Argument Short Description Required
--input_file -i Path to FAIRe-formatted Excel file Yes
--center_name -c Name of the sequencing center Yes
--output_file -o Output XML filename Yes

Example

python faire2ena_sample.py \
  -i rowley_shoals_metadata.xlsx \
  -c "OceanOmics" \
  -o ena_samples.xml

2. Read upload (upload_reads_to_ena.py)

This uploads fastq.gz files in the working directory to ENA.

python upload_reads.py 
  --host <host_name>
  --subdir <folder_name>
  --user <username>
  --passw <userpassword>

Arguments

Argument Short Description Required Default
--host - ENA FTP host URL Yes webin2.ebi.ac.uk (test)
--subdir - Subdirectory path on FTP server Yes -
--user - Webin username Yes -
--passw - Webin password Yes -

How it works

The script:

  1. Searches for all *.fastq.gz files in the current directory
  2. Uploads each file to the specified ENA FTP location using curl
  3. Provides progress information for each upload
  4. Exits with an error if any upload fails

Important: Run this script from the directory containing your FASTQ files.

Example

# For TEST server (files auto-deleted after 24 hours)
cd /path/to/fastq/files
python upload_reads_to_ena.py \
  --host webin2.ebi.ac.uk \
  --subdir rowley_shoals_2019 \
  --user Webin-12345 \
  --passw your_password
# For PRODUCTION server
python upload_reads_to_ena.py \
  --host webin.ebi.ac.uk \
  --subdir rowley_shoals_2019 \
  --user Webin-12345 \
  --passw your_password

Output

The script will show progress for each file:

Assuming files end in fastq.gz
Found files: RS19_C13_A.R1.fq.gz
RS19_C13_A.R2.fq.gz
RS19_C13_B.R1.fq.gz
RS19_C13_B.R2.fq.gz
Uploading 4 file(s) to ENA TEST FTP (webin2.ebi.ac.uk)

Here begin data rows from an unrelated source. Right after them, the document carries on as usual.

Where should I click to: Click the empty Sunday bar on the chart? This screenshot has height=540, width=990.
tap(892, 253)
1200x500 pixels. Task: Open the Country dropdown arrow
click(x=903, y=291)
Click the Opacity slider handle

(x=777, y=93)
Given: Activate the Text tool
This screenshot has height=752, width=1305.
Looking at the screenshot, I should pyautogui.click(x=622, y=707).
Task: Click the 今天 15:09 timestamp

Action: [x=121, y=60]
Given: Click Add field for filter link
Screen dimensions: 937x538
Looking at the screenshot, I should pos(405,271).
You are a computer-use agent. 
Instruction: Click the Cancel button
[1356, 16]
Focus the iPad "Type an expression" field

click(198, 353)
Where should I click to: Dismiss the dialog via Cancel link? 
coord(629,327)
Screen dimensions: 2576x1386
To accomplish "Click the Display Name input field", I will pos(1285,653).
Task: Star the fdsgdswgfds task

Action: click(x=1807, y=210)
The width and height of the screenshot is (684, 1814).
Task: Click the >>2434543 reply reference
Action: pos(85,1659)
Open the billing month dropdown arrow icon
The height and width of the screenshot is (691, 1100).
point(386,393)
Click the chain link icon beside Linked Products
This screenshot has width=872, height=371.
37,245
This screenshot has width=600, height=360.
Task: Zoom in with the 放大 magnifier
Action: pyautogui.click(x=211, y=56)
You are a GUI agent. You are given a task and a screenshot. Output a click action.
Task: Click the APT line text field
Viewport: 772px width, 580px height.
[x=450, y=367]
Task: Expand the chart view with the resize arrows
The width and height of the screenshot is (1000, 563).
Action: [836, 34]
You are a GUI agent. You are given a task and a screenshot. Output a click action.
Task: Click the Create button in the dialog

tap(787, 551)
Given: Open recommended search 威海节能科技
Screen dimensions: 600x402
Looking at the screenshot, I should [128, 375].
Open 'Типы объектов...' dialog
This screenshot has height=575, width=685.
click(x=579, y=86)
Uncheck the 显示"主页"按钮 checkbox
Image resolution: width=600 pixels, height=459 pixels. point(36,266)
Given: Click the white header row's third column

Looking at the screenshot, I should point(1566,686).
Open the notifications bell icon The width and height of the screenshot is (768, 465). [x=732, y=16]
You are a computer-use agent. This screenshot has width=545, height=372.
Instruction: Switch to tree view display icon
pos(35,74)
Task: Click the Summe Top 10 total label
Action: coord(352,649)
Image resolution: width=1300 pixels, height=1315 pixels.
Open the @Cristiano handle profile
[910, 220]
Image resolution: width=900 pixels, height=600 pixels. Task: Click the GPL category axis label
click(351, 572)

Uploading RS19_C13_A.R1.fq.gz → ftp://webin2.ebi.ac.uk/rowley_shoals_2019/
Uploaded: RS19_C13_A.R1.fq.gz
Uploading RS19_C13_A.R2.fq.gz → ftp://webin2.ebi.ac.uk/rowley_shoals_2019/
Uploaded: RS19_C13_A.R2.fq.gz
...

All uploads complete.
Files are now in your ENA TEST upload area:
ftp://webin2.ebi.ac.uk//rowley_shoals_2019

ℹ️  Note: Files on the TEST server are automatically deleted within 24 hours.

Important Notes

  • Test vs Production:
    • Test server: webin2.ebi.ac.uk (files deleted after 24 hours)
    • Production server: webin.ebi.ac.uk (permanent storage)
  • File naming: The filenames in your experimentRunMetadata sheet must match exactly what you upload
  • MD5 checksums: These are taken from experimentRunMetadata as well. Make sure they match!
  • Upload time: Large files may take considerable time to upload

3. Experiment and Run Submission (faire2ena_run.py)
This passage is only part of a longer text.